_EXTRAIT À LIRE_
Donc, voici le portrait.
Precisions : ce portrait est un element d'un dossier plus important.
Il n'a pas ete ecrit dans l'optique d'etre publie isolement.
Soit il sera un paragraphe dans un article plus long,
soit il fera l'objet d'un encart.
Voici quelque elements que vous sauriez si vous aviez lu
ce portrait au sein d'un dossier :
- Hassan el-Tourabi est le
chef d'orchestre de la chute
du gouvernement democratique soudanais en 1989
et de la prise de pouvoir des islamistes.
- Il s'agit d'un islamiste actif, autrefois lie avec el-Qaida
(et pas qu'un peu).
- Il a ete
mis au placard il y a deux ans, car il devenait
tres encombrant pour le gouvernement.
- Le Soudan est un pays grand comme le quart des Etats-Unis,
et la guerre y a fait plus d'un million de victimes. C'est un
exportateur de petrole depuis 1999.
- Le gouvernement islamiste est en guerre
contre une coalition
rebelle dont la composante principale est le SPLA (
Sudan's People
Liberation Army), dirige par le
Colonel John Garang, un Noir
du sud.
- Le gouvernement et le SPLA negocient actuellement la paix,
sur la base d'un texte appele "
Protocole de Machakos", signe
cet ete (2002).
NB : je rajoute, en prime, la conclusion de tout l'article
dont le portrait fait partie. La conclusion peut paraitre
"cul-cul-la-praline", mais, replacee dans le cadre du processus de paix
soudanais, elle prend tout son sens. Je ne la
rajoute que parce qu'elle apporte une note significative
au "cas Tourabi", dans le cadre de son portrait.
--------------------------- DEBUT DE CITATION ----------------------------
Le point d'interrogation Tourabi.
Et il y a aussi Tourabi, l'homme qui rend tout plus compliqué. "
Hassan el-Tourabi n'est pas seulement l'homme le plus intelligent
que j'aie jamais rencontré. Il est l'homme le plus intelligent du monde ", affirme un opposant qui le connaît personnellement.
Tourabi, la bête noire des Américains, l'éminence grise du régime islamique, la bouée d'el-Qaida au Soudan. Agé de 71 ans,
il a reçu une éducation islamique traditionnelle dans sa ville natale du Soudan oriental, avant d'obtenir un diplôme de droit
à l'université de Khartoum en 1955, puis un mastère à Londres deux ans plus tard, et enfin un doctorat à la Sorbonne.
Il parle couramment français et anglais, et comprend l'allemand. Fondateur du National Islamic Front, qui a porté au pouvoir
l'actuel dictateur, il est également le créateur des Popular Defense Forces, les milices para-militaires sur lesquelles le régime
s'est longtemps appuyé militairement. Prolifique, il est également le père de l'Arab Islamic Congress, une internationale islamiste
possédant des tentacules dans cinquante-cinq pays, et qui entretient des liens avec nombre de groupes islamistes, dont el-Qaida.

_À FAIRE_
1. Recopiez, dans le texte sur Tourabi, le passage qui va de « Precisions : ce » jusqu'à « l'objet d'un encart. ».
2. Reprenez le texte sur Tourabi à l'endroit où il s'arrête et poursuivez-le.
Le matériel qui suit n'intervient en rien dans ce travail.

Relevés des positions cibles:
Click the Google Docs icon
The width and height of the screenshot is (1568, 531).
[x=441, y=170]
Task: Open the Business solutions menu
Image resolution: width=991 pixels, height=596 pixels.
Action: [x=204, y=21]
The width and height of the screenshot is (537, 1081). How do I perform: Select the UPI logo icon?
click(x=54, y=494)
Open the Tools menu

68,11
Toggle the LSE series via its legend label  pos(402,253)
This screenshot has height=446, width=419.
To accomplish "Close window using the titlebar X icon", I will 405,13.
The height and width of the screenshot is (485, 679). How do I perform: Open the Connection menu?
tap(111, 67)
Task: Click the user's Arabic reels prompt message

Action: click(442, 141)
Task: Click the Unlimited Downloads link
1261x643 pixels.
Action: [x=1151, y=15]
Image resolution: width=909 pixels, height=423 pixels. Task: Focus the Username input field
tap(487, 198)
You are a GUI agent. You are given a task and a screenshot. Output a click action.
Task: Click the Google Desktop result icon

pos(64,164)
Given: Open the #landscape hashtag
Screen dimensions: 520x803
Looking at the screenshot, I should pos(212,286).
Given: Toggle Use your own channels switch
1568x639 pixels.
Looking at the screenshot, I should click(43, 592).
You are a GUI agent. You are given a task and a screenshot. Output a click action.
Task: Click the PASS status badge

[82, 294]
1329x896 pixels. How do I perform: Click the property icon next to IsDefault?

_RÉPONSES DONNÉES_
1.
Precisions : ce portrait est un element d'un dossier plus important.
Il n'a pas ete ecrit dans l'optique d'etre publie isolement.
Soit il sera un paragraphe dans un article plus long,
soit il fera l'objet d'un encart.

2.
En 1999, Hassan el-Tourabi a tenté sans succès de monter le parlement contre le président, accusant ce dernier d'aller trop loin
dans l'omnipotence. A la suite de cet échec, il a fondé un parti d'opposition, le Popular National Congress (à ne pas confondre avec
le National Congress au pouvoir), et est même allé jusqu'à signer un mémorandum commun avec... le SPLA. Depuis ce coup d'éclat,
il est assigné à résidence. Des rumeurs concernant sa libération imminente ont récemment fait couler beaucoup d'encre,
mais le présidant el-Bashir est formel : "
La libération de Tourabi est prématurée, et elle pourrait prendre du temps ".
Répondant aux critiques du prisonnier, qui l'accuse de pactiser avec l'ennemi, le président rajoute "
qu'il appartient
au seul gouvernement de négocier et de conclure des accords avec l'ennemi [et non à un particulier] ". La procédure de résidence surveillée
a été reconduite pour un an par un décrêt présidentiel, le 18 août, et l'homme a été directement incarcéré dans les derniers jours d'août.
Quelque temps plus tôt, en mai, el-Bashir déclarait au cours d'une interview qu'il était "
exclu qu'il se réconcilie avec Tourabi ".
Le leader du Popular National Congress déroute ses interlocuteurs. Redouté pour ses liens avec des milieux islamistes durs,
il n'en déclare pas moins qu'il "
préfère les démocraties occidentales aux dictatures islamiques ". Mais le curieux animal
ne s'arrête pas là : dans les années soixante-dix, sous couvert d'un pseudonyme, il a écrit un livre qui explique entre autres
que rien dans le Coran n'oblige les femmes à porter le voile, et que rien non plus ne s'oppose aux mariages inter-religieux.
De la part d'un islamiste revendiqué, juriste de surcroît, le propos a de quoi surprendre. Mais Hassan el-Tourabi est un artiste
en mélange des genres. Selon lui, les démocraties actuelles sont ce que le monde a produit de mieux en matière de systèmes de gouvernement,
mais l'instauration d'un système islamique pur, dépouillé de ses compromissions politiques, serait la forme la plus achevée
d'une évolution dont les démocraties ne sont que l'avant-dernière étape : tout un programme. Mais Tourabi est loin d'être réductible
à l'agitateur charismatique que l'on dépeint volontiers : il possède chez lui un morceau de voile ayant autrefois recouvert la Ka'aba,
la pierre sainte de La Mecque. Ce genre de cadeaux ne se fait pas au premier venu, et il est possible que son pouvoir réel
aille plus loin que ses tours de prestidigitation rhétoriques.
Comme on pouvait s'y attendre, le leader islamiste n'est pas le dernier à donner de la voix au sujet des négociations en cours.
Estimant que
" le gouvernement et le SPLA ne négocient que sous la pression des Etats-Unis ", il redoute que Machakos ne débouche
sur une scission du Soudan, et regrette de n'avoir pas mené lui-même les négociations, dont il pense qu'il aurait pu
tirer de meilleurs accords.
Hassan el-Tourabi est de loin le personnage le plus encombrant du "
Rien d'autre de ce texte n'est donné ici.